Vishal Fabrics profit jumps 35% as cash flow all but vanishes
Net profit aided by a one-off revaluation gain of ₹17.1 cr, but operating cash flow slumped to ₹2.9 cr from ₹107.6 cr on a ₹121.5 cr surge in trade receivables.
— 2 earlier stories on Vishal Fabrics Ltd. →What's new
- Net profit up 35% to ₹32.2 cr, boosted by ₹17.1 cr revaluation gain and lower tax
- Operating cash flow collapsed 97% to ₹2.9 cr as receivables surged ₹121.5 cr
- Completed conversion of 5 crore warrants, raising ₹114.75 cr in equity
Why it matters
Headline profit growth looks solid, but half of it is from a one-off revaluation and the cash flow story is alarming.
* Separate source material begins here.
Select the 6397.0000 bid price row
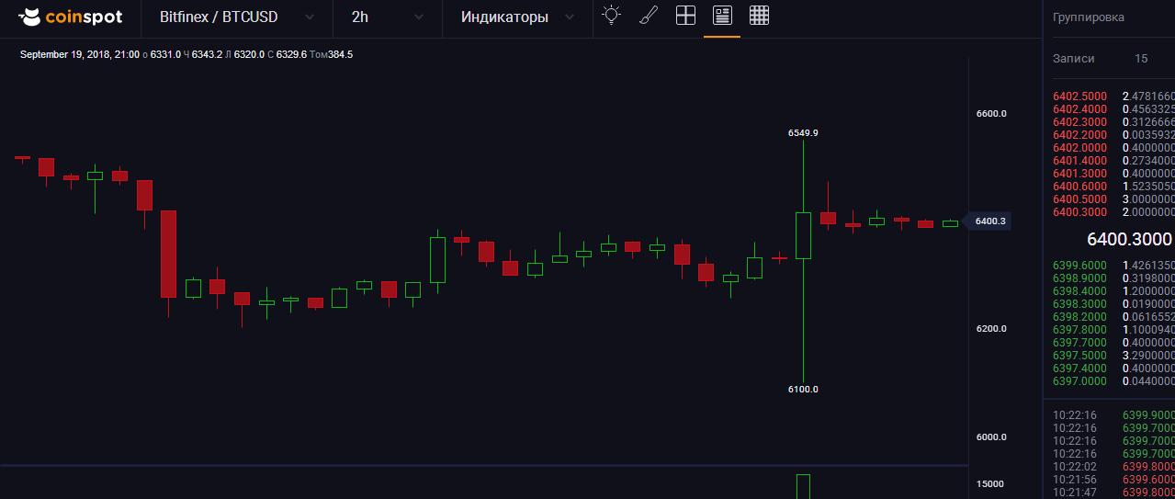Image resolution: width=1175 pixels, height=499 pixels. (1079, 380)
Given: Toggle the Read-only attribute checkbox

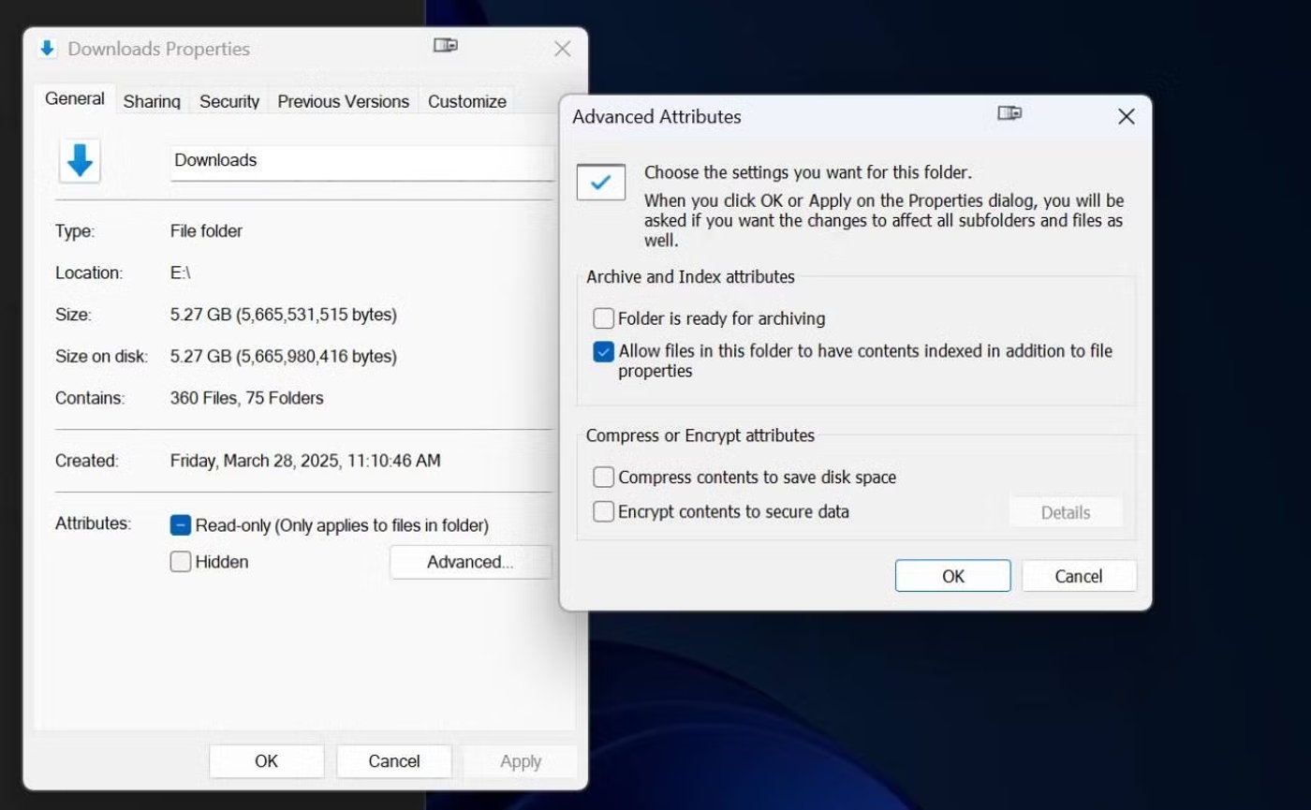Looking at the screenshot, I should [180, 525].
A ₹121.5 crore increase in trade receivables has absorbed nearly all prior-year cash generation, pointing to severe working capital strain. The warrant conversion shores up the balance sheet, but the underlying operations are burning cash.
What we're watching
- Whether management addresses the receivables build-up in the next quarter
- Any impact on dividend or capex from vanishing cash flow
- If revenue growth can continue without free cash flow improvement
The full read
Vishal Fabrics reported a 35% jump in net profit to ₹32.2 crore, but the headline masks a stark deterioration in cash generation. Operating cash flow all but evaporated, falling from ₹107.6 crore to just ₹2.9 crore as trade receivables ballooned by ₹121.5 crore — essentially, every rupee of incremental revenue is being parked on the balance sheet rather than collected. The profit was also flattered by a ₹17.1 crore revaluation gain and a lower tax charge; without those, net profit would have been flat to slightly down. On the positive side, the company converted 5 crore equity warrants into shares, raising ₹114.75 crore and pushing equity to ₹638 crore, which provides a cushion. But the cash flow number is the one that matters: a business that generates almost no cash from operations cannot sustain itself without external funding. The open question is whether the receivable build-up is a genuine slowdown in collections or a temporary bulge that reverses in FY26.